今回は、末期肝疾患の緩和ケアと外科ICUとのやりとりについてです。
なぜこのテーマかというと、末期肝疾患は、飯塚地域ではかなり多いこと、末期肝疾患のガイドラインや手引きが日本ではまだなく、どのように緩和ケアが関わっているのかを知りたいというところでした。
アメリカの肝臓学会(AASLD)が緩和ケアのガイダンスを出しています。
・症状緩和・意思決定支援などが詳しく載っています。
非代償性肝硬変
Ceders-Sinai病院の緩和ケアは肝臓疾患といえば移植におけるコミュニケーションがメインの印象でした。そもそも米国は年間で8000人肝移植がいますが、日本は年間で400人程度で大きな差があります。
日米の移植の差
実際には移植に至らずWait listに乗るけど、移植できない患者もいるし、乗れない患者もいます。上の論文によると、ホスピスの紹介がある患者は11%しか無いようで米国でもまだ発展途上の分野のようでした。
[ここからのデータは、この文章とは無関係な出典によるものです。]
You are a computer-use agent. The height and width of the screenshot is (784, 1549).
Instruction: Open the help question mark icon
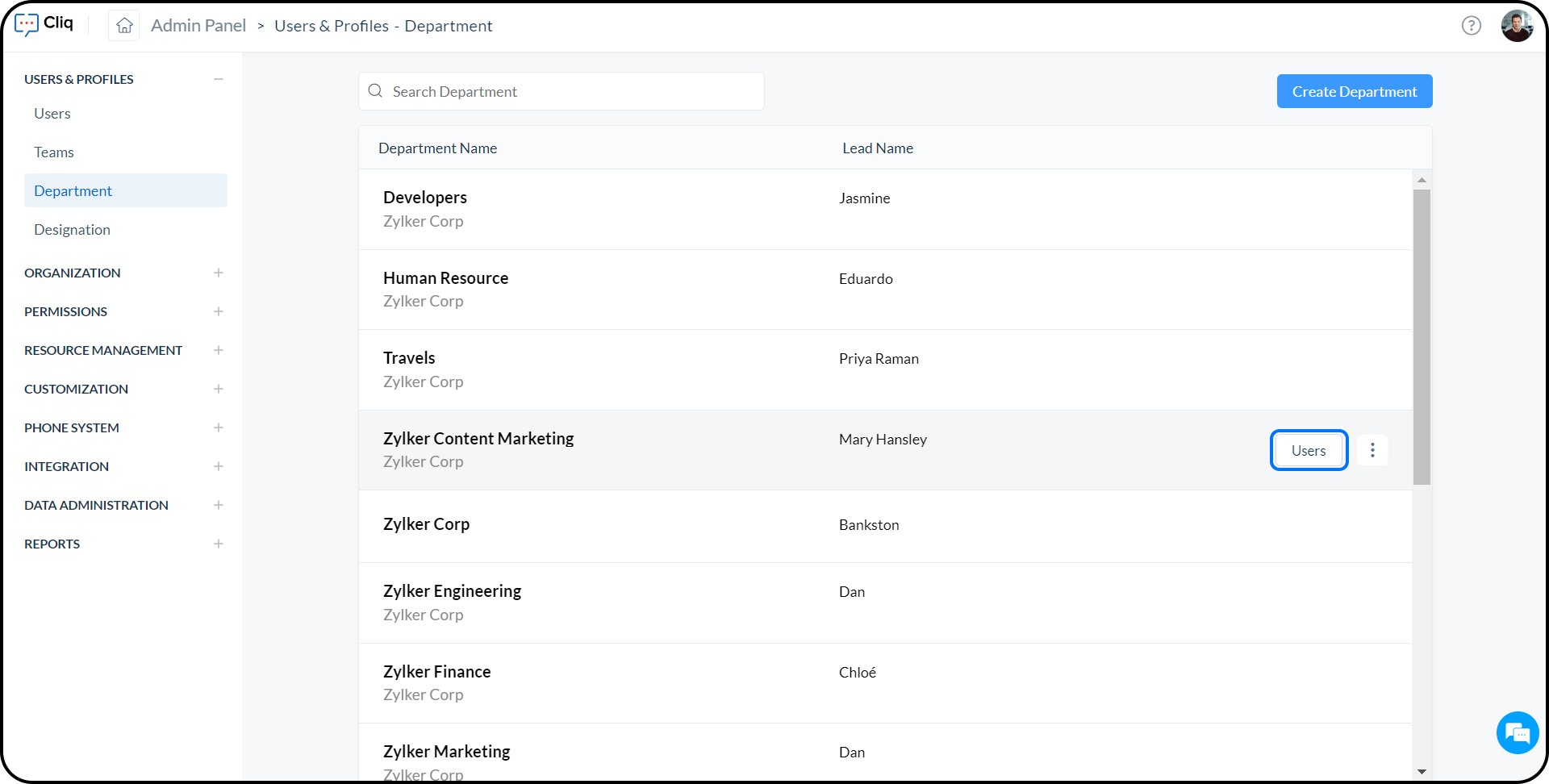(1471, 26)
移植はACPを行うきっかけになるということを言っておられました。
・紹介基準がない
・スティグマ
・アクセスが限定されている
ため紹介は基本的には遅いようです。
なので移植を行う時には緩和ケア医が入るようにしているそうです。
移植におけるコミュニケーションとしては
Best Case Worst Case Scenario(BC/WC)を使っているとのことでした。
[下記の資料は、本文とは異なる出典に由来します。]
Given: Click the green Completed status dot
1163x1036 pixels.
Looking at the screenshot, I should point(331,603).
こちらは、手術をするかどうか、透析するかどうかの意思決定の時に僕らも使っています。
死亡率や合併症率などを用いた説明
やってみないとわからない
と説明をしがちです。これでは、いい意思決定支援につながらないと言われています。
BC/WCは患者がどのようなコースを辿るかのストーリーをシナリオプランニングで話すという方法です。
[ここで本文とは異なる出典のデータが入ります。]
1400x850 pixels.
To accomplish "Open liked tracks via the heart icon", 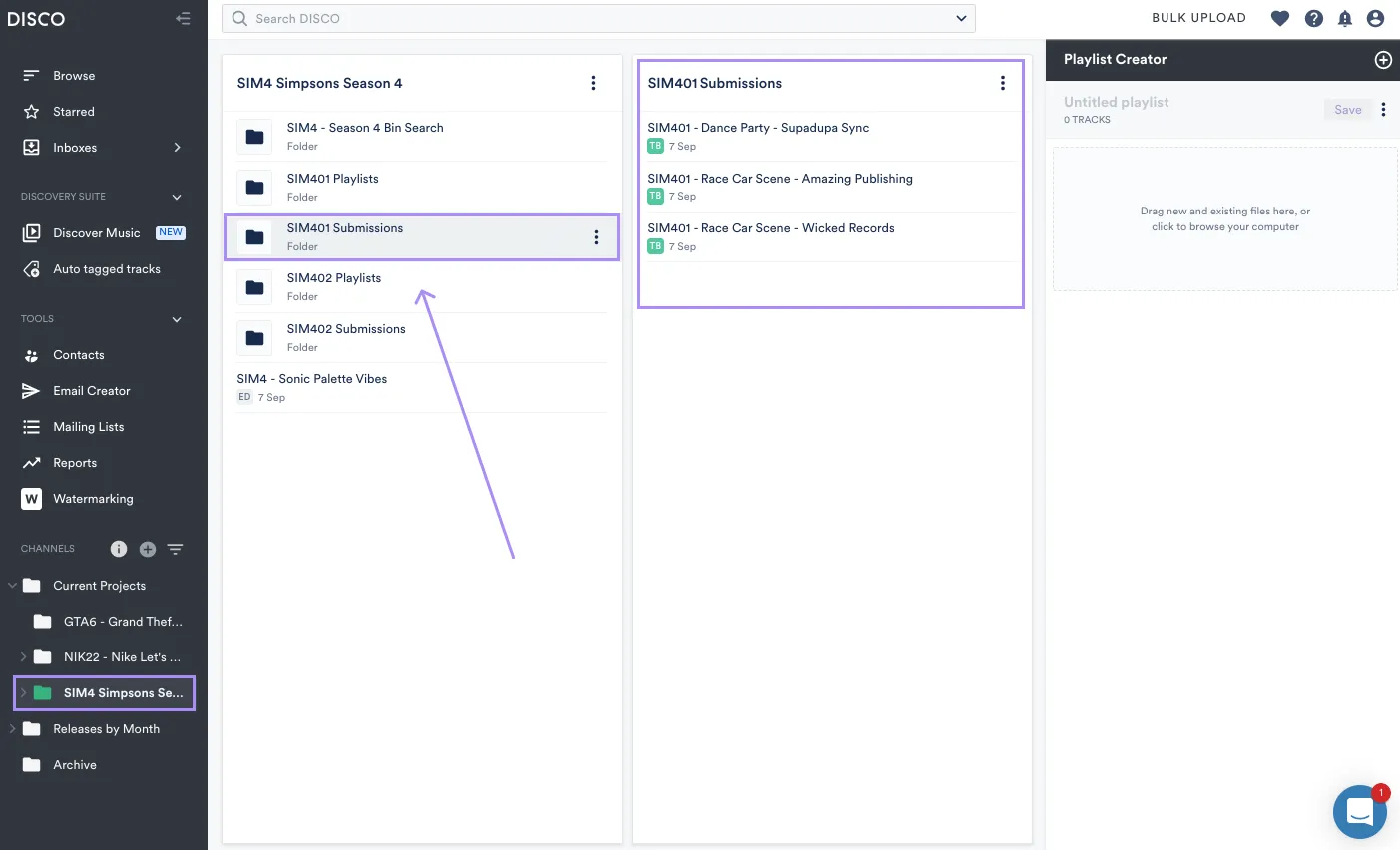I will [x=1279, y=18].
不確実性がある手技を行うかどうかを明確に考えることができる良いツールです。何回か書くと慣れますのでおすすめです。以下のような説明の仕方をします。
正確な予測は難しいですが、1番良い経過だと・・(Best)1番悪い経過だと・・(Worst)
私の経験では おそらく・・(Most likely) のような経過になりそうです。
これはStoryベースで患者さんが分かるような形で説明する必要があります。
Patient preference projectがこれの研究をメインで進めており、資料や動画もあります。
You Tubeの動画は患者説明にそのまま使えるようなイメージでもあるので参考になります。
手技をやったケースとやらなかったケースのBC/WCのシナリオを用意して、患者の価値観に合う治療法はどちらかを一緒に考えることができます。以下日本語のスライドも添付しておきます。参考にしてみてください。
またICUでは外科系の医師の思いとICU側の医療者の思いがすれ違いやすく、合意形成もなかなか難しいことを経験するのでどのようにコミュニケーションをとっているかということです。
外科系ICUはガンショットや車の事故でも緩和ケアが入るようにしているみたいです。
移植においてもシステムとして緩和ケアが入るようになっているとのことです。
僕からはどのように入るシステムを作れたかを聞きました。
ここは地道な答えでした。
・教育
・フェローシップやローテーションで緩和ケアを学ぶこと
・部門長と平時からパートナーシップを組むこと
この平時からパートナーシップを組むことがポイントだと思いました。
個々のケースでやると揉めるので、プロジェクトとして推進していくことの重要性を認識しました。
飯塚でも、循環器内科や救急集中治療科とは平時からパートナーシップを組んでおります。
新たな非がんの緩和ケアを行う時のヒントをいただいた気がしました。